_Assigned task:_ Only the lines from the one with "Given: Click the 55000 price axis tick label" to the end of the data below should be returned, each exactly as it stands.

Entries taken from a collection
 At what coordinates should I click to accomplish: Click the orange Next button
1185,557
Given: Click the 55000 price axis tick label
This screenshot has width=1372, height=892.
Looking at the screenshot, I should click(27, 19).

_Task answer:_
Given: Click the 55000 price axis tick label
This screenshot has width=1372, height=892.
Looking at the screenshot, I should click(27, 19).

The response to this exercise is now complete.